What does a veteran gardener do when she moves into a townhome that has only a tiny patio surrounded by a three foot wide bed? This same gardener also loves all forms of hydrangeas, some of which can grow very large. My solution was to attach several Oakleaf hydrangeas to the brick wall that partially surrounds my patio. It was my hope that this technique would prevent these enormous plants from taking over my patio while supplying me with a wealth of blooms. This experiment has been far more successful than I ever expected, resulting in long Oakleaf blooms hanging from the wall (inside and outside the patio) for 3 months of the year. In the fall, the leaves turn brilliant colors, adding another season of interest (1).

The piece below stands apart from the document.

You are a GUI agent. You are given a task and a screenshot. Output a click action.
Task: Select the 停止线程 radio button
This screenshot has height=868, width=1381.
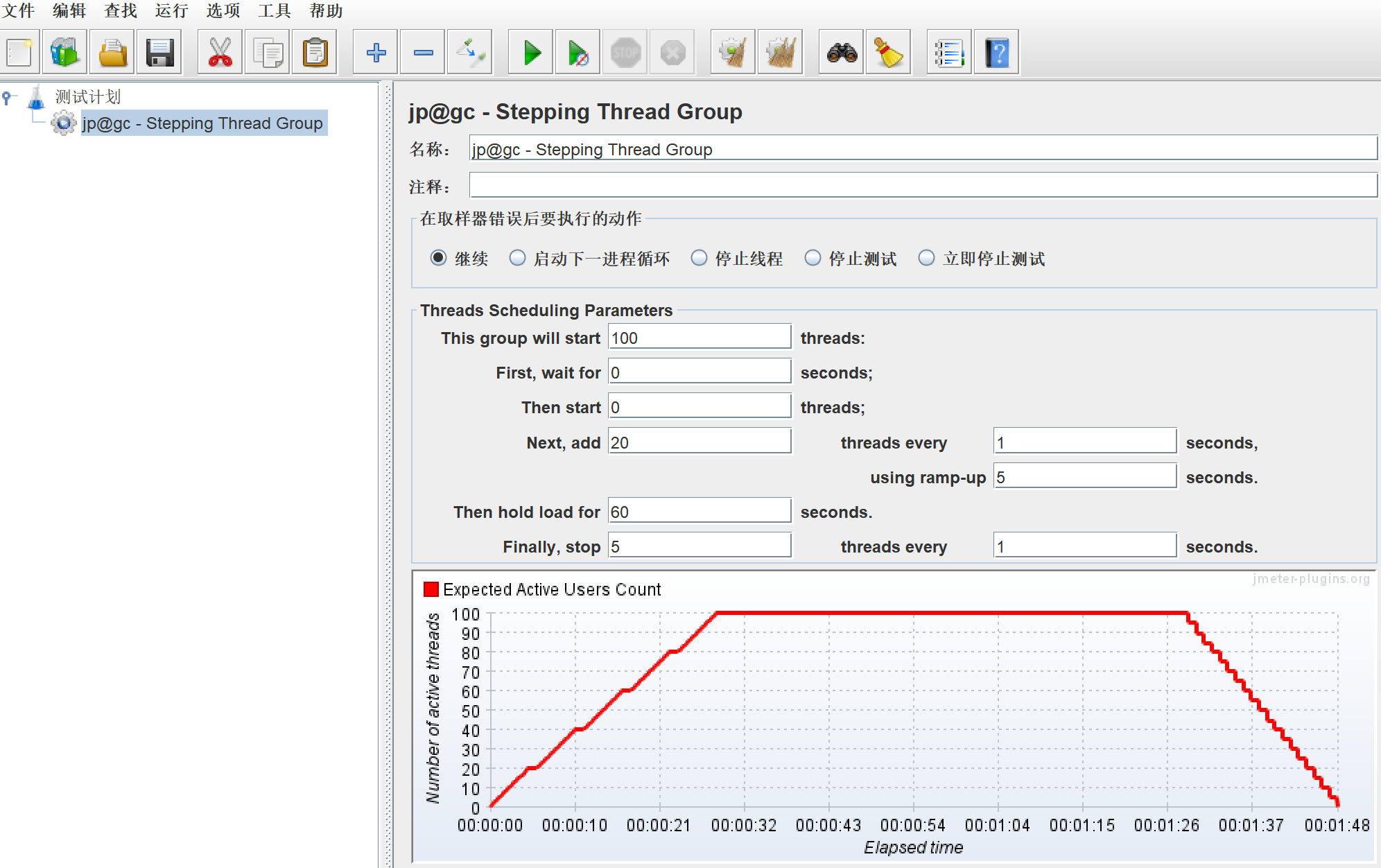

This attachment technique (similar to espalier) is very easy, but it’s important to pick the right Oakleaf hydrangea. Use the variety Hydrangea quercifolia ‘Snowflake’ (a native) because it is the only Oakleaf with drooping blooms (2). Also, ‘Snowflake’ blooms at least 3 times longer than other Oakleaf hydrangea varieties, continuing to put out new florets all summer as the blooms age (3).
PRUNING THE HYDRANGEA
Training an Oakleaf hydrangea to a wall or other support involves pruning each plant to only 1-3 main “trunks” or stems (4). If they are small plants, they should be allowed to grow for 3-4 years without much pruning or training. The third year after they are planted, identify the largest stems coming out of the soil to form the trunks on the hydrangeas. Then remove any smaller stems at ground level. Over time, remove all extra growth from these main stem-trunks and continue to attach them to the wall. Do not remove the top leaves and stems as these will eventually form a small canopy. Also, do not cut back the tips of the top growth because this is where the blooms develop. Every spring and fall, remove all small suckers that sprout around the roots of the plant as well as any new growth on the trunk. Be brave! Be brutal! Be patient. The plant will reward you with lovely peeling, patchy textured bark and fabulous blooms.
ATTACHING TO A WALL
For me, attaching the stems to the brick wall was, at first, a challenge. I finally found something called “hook cable clips with steel nails” (5). I used black hooks so they would not show. I am sure there are better ways of attaching the stems, but I do not know what they are. These hooks worked well. They do not hook around the stems. Rather, they they are used to secure the wire or tape which keeps the stems close to the wall. I hammered the hooks into the mortar about halfway up the wall (18” or so). (No mortar has ever been dislodged or even crumbled, and no hooks have fallen out.) I attached two or three hooks above each plant, spacing them out. Then I used soft copper wire to attach to the hooks, and when the stems were long enough, I looped the oppose end of the wire loosely around the stems to encourage the plants to grow up the wall and over the top. (Later I used green plastic tape.) Over the next couple of years, a few more hooks were added closer to the top of the wall and the stems were secured (6). The plants were encouraged to cascade over the wall simply by pushing the elongating stems in that direction.
If you do these three things – obtain ‘Snowflake’ hydrangeas, keep them pruned to 1-3 stems to form the trunks, and attach them securely, but loosely, to a wall, fence or trellis, they will faithfully reward you with a unique and breathtaking display in your garden or landscape year after year (7).